There she was diagnosed with Brugada syndrome which affects the way electrical signals pass through the heart, causing arrhythmia which can make it beat dangerously fast.

Congenital cardiac surgeon Dr Andrew Parry decided only an ICD – a tiny defibrillator combined with a pacemaker – could save her.

He said: “It’s always nerve-racking operating on a child. These bits of equipment are designed for adults. Children with heart abnormalities requiring this special kit are so unusual. We modified it so it would work in somebody as small as this little one.”

The four-hour op took place on February 25.
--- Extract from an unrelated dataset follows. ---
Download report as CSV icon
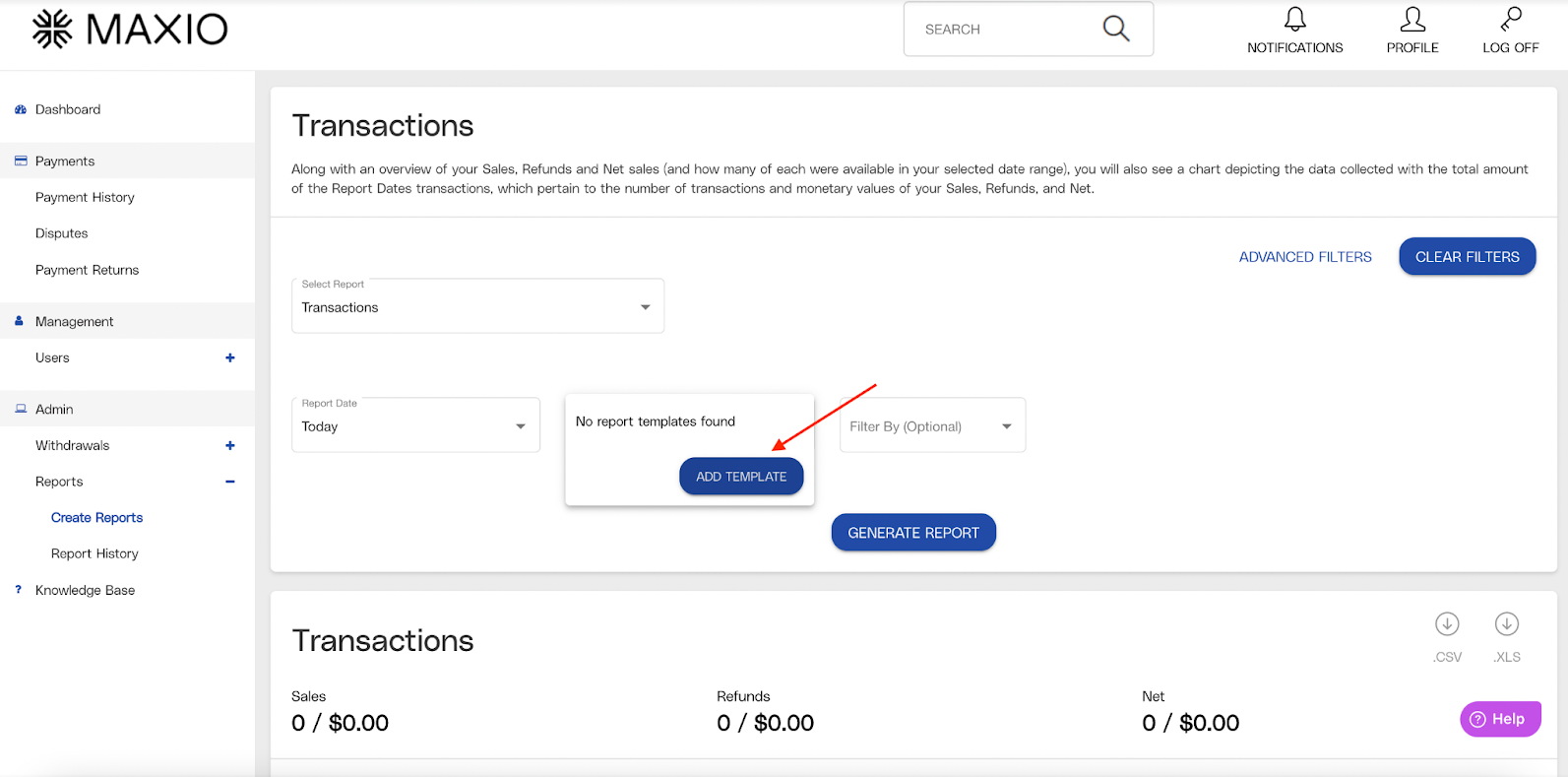Screen dimensions: 1568x777 click(x=1446, y=624)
Matthew said: “The surgeon was clearly really worried as he said he’d never done it on a child before, let alone someone Ellie’s age.”
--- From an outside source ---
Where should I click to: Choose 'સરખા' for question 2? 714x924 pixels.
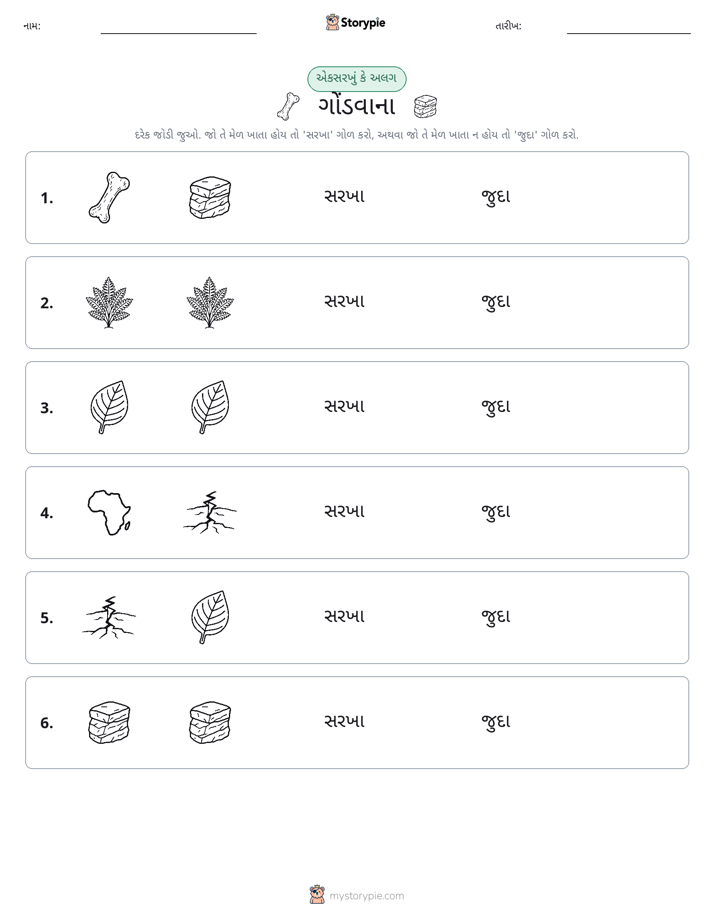345,301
The implant sits below Ellie’s right ribs, with wires leading to her heart.

These constantly monitor her heart rhythm and the minute there is an arrhythmia, or an irregular fatal rhythm, it sends a shock to the heart to return the beat to normal.

It works just like the full-size defibrillators now commonly found in shopping centres, office buildings, hospitals and schools to save heart attack victims.

Trudie said: “Years ago one of these devices would have weighed heavier than Ellie would at 16 months. It wouldn’t have fit in her body.

“Digital technology is taking medicine to a whole new level, but Ellie is still exceptionally young to have an ICD fitted.

“It is literally saving her life. Most of the time it won’t even be obvious a shock is happening – you might just see her startle. But without that she’d die.”

The batteries in an ICD last anything between six to 10 years before Ellie will need another operation to replace them – but there is no reason she will not be able to live a long and happy life.

For now her family are just happy to have her home in Abercarn, Newport, Wales, after months in hospital and a stint at Ronald McDonald House in Cardiff, a specialist medical home next to the Noah’s Ark hospital.

Matthew said: “Even right after the operation she was responding so well – everyone was astounded. She was sitting up and chatting the very next day.

“She’s still got a long way to go but we couldn’t be more proud of her.”

Rachel added: “Ellie is showing neurologically that she hasn’t been dramatically affected by any brain damage. She is speaking as normal and every day her movement is progressing.

“She can now sit up and roll over and it won’t be long before she regains the ability to crawl as there is nothing holding our little fighter back.”